Gathering with a strong team in weakly Byzantine environments

TL;DR

This paper improves gathering algorithms for mobile agents in networks by reducing time complexity when the team has fewer Byzantine agents, using new algorithms that leverage the number of agents and ID lengths.

Contribution

It introduces two new algorithms for gathering with fewer Byzantine agents, achieving faster convergence and simultaneous termination under certain conditions.

Findings

First algorithm achieves non-simultaneous gathering in O((f+|Λ_good|)·X(N)) rounds.

Second algorithm achieves simultaneous gathering in O((f+|Λ_all|)·X(N)) rounds.

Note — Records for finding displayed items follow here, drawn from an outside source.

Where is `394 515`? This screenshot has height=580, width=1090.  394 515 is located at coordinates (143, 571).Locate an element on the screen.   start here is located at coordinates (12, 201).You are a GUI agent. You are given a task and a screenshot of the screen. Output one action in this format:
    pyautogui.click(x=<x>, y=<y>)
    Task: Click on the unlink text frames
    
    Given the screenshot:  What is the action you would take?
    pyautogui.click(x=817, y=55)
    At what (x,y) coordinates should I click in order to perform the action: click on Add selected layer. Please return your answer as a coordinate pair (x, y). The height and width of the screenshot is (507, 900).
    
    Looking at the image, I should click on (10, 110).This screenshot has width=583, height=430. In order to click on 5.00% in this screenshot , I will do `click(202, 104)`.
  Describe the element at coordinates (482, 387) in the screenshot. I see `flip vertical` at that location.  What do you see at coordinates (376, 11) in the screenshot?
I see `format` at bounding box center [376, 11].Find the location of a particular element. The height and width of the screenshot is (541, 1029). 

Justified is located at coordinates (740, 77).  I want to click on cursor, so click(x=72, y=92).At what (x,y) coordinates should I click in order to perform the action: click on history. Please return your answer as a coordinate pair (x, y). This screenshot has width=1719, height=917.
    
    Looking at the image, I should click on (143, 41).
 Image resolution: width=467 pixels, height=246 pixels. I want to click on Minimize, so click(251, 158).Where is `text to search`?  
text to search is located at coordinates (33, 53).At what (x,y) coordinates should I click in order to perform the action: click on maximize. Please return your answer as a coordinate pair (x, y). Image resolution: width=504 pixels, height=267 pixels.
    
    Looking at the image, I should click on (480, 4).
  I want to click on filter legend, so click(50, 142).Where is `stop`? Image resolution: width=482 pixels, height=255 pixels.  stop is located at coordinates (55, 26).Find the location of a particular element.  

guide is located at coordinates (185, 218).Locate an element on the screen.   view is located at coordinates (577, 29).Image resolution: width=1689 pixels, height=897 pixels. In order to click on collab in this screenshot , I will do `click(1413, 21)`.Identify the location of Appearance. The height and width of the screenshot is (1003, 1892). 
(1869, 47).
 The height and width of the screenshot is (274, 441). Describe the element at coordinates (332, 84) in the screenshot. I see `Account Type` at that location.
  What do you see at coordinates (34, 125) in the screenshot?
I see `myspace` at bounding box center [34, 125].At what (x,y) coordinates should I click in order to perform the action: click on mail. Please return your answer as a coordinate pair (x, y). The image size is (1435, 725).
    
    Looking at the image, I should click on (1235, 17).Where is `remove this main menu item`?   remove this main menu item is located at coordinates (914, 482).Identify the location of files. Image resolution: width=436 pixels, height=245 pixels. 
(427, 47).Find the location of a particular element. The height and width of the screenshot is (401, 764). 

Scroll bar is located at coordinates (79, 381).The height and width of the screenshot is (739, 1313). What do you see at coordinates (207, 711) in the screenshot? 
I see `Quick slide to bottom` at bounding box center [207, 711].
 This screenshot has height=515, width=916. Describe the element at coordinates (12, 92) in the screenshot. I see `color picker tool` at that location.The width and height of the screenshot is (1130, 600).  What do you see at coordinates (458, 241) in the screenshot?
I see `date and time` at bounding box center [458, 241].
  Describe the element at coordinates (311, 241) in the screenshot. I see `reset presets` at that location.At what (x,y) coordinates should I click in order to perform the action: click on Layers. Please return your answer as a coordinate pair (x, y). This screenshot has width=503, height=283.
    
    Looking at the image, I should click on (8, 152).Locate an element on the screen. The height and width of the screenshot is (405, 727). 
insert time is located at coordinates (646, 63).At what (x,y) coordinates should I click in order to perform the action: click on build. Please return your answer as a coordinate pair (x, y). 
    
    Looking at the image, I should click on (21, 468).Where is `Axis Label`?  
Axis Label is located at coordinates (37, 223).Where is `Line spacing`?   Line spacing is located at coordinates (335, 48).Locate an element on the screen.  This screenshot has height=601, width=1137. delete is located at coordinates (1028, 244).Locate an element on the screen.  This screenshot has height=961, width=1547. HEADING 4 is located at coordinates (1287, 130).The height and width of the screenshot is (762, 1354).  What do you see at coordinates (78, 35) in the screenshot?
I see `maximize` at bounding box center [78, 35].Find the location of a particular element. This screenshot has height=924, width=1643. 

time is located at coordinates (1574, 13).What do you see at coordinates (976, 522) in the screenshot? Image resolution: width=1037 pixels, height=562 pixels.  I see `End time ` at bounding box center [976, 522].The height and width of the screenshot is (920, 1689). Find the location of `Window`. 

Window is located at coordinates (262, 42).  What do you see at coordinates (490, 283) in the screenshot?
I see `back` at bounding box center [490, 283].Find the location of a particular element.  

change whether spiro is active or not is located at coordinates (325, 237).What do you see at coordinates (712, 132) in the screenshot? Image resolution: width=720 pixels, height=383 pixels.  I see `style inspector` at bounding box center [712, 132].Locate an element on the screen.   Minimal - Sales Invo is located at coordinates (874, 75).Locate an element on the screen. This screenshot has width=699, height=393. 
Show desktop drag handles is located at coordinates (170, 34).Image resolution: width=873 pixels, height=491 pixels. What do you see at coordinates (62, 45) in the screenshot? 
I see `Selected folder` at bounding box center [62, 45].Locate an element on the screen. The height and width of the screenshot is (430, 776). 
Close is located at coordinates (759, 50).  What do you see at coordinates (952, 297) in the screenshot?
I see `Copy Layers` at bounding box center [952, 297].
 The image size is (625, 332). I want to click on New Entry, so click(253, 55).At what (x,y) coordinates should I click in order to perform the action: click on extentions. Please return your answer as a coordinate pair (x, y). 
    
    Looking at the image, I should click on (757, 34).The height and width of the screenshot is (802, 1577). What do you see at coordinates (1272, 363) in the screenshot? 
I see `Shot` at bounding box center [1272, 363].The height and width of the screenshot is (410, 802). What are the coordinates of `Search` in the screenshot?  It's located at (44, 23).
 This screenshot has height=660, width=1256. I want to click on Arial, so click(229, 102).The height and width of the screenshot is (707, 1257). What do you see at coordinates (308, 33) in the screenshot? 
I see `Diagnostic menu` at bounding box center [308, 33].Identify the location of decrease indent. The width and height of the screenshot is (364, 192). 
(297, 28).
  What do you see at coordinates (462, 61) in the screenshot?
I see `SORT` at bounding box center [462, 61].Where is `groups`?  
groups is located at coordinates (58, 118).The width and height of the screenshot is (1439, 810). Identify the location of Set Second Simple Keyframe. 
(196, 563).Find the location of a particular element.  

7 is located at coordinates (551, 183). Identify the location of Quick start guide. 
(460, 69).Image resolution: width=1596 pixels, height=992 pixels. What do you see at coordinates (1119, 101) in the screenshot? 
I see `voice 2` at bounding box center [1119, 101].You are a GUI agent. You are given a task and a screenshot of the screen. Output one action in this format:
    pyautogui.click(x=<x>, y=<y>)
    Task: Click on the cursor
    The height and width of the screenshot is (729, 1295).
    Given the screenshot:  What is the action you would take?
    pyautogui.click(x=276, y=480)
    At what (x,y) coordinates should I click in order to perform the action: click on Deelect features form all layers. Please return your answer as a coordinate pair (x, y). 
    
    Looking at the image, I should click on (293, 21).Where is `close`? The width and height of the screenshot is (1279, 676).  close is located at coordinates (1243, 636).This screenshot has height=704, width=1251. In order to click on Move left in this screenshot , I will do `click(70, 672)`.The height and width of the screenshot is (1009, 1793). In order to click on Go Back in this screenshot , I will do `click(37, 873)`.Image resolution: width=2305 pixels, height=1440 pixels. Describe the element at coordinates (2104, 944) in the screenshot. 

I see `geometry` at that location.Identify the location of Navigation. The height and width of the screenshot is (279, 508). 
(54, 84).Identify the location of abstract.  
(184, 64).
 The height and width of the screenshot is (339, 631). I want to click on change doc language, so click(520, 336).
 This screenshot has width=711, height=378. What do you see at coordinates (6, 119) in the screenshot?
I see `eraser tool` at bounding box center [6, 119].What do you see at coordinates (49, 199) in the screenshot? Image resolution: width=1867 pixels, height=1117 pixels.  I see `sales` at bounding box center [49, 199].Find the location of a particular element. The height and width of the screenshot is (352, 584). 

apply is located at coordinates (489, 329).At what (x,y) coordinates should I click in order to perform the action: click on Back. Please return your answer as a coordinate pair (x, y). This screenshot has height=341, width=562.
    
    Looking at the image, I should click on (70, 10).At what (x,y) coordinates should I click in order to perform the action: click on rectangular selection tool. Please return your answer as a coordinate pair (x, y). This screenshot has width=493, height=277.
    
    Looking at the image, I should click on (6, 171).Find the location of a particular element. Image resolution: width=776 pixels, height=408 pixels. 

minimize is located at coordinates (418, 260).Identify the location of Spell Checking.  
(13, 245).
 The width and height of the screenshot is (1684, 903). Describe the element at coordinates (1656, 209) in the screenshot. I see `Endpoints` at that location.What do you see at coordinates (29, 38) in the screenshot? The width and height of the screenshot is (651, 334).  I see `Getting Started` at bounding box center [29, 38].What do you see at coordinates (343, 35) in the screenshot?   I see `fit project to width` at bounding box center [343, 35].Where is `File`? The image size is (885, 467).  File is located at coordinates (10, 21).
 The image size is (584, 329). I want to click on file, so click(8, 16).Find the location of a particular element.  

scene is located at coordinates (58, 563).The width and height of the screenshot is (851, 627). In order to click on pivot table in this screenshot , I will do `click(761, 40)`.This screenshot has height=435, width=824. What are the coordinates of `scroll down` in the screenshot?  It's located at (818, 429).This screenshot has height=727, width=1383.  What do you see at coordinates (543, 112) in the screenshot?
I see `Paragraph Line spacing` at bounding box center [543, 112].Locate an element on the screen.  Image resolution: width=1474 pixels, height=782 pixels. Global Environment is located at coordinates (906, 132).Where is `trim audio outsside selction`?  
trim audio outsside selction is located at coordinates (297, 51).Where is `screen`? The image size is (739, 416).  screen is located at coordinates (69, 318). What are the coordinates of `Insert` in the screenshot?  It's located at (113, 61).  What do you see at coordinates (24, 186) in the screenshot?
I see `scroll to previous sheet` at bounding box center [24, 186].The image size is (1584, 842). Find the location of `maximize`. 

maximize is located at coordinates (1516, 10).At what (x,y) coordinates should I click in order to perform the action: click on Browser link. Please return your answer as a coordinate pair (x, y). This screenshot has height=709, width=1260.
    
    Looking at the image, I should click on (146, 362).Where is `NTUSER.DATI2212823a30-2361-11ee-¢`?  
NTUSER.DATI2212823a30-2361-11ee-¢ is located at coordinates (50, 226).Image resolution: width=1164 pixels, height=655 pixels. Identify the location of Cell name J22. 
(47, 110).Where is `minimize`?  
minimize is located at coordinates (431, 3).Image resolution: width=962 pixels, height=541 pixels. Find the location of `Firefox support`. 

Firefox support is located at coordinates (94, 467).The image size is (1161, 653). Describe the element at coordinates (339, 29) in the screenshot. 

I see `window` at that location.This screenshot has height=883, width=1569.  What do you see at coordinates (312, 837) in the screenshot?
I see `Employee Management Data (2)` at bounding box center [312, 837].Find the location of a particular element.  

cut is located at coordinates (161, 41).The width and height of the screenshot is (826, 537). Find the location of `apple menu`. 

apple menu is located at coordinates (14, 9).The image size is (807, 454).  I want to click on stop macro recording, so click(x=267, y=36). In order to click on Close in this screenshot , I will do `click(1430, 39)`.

Significant reduction in time complexity when |Λ_all|=O(|Λ_good|) and n is known.

Abstract

We study the gathering problem requiring a team of mobile agents to gather at a single node in arbitrary networks. The team consists of $k$ agents with unique identifiers (IDs), and $f$ of them are weakly Byzantine agents, which behave arbitrarily except falsifying their identifiers. The agents move in synchronous rounds and cannot leave any information on nodes. If the number of nodes $n$ is given to agents, the existing fastest algorithm tolerates any number of weakly Byzantine agents and achieves gathering with simultaneous termination in $O(n^4\cdot|\Lambda_{good}|\cdot X(n))$ rounds, where $|\Lambda_{good}|$ is the length of the maximum ID of non-Byzantine agents and $X(n)$ is the number of rounds required to explore any network composed of $n$ nodes. In this paper, we ask the question of whether we can reduce the time complexity if we have a strong team, i.e., a team with a few Byzantine agents, because not so many agents are subject to faults in practice. We give a positive answer to this question by proposing two algorithms in the case where at least $4f^2+9f+4$ agents exist. Both the algorithms take the upper bound $N$ of $n$ as input. The first algorithm achieves gathering with non-simultaneous termination in $O((f+|\Lambda_{good}|)\cdot X(N))$ rounds. The second algorithm achieves gathering with simultaneous termination in $O((f+|\Lambda_{all}|)\cdot X(N))$ rounds, where $|\Lambda_{all}|$ is the length of the maximum ID of all agents. The second algorithm significantly reduces the time complexity compared to the existing one if $n$ is given to agents and $|\Lambda_{all}|=O(|\Lambda_{good}|)$ holds.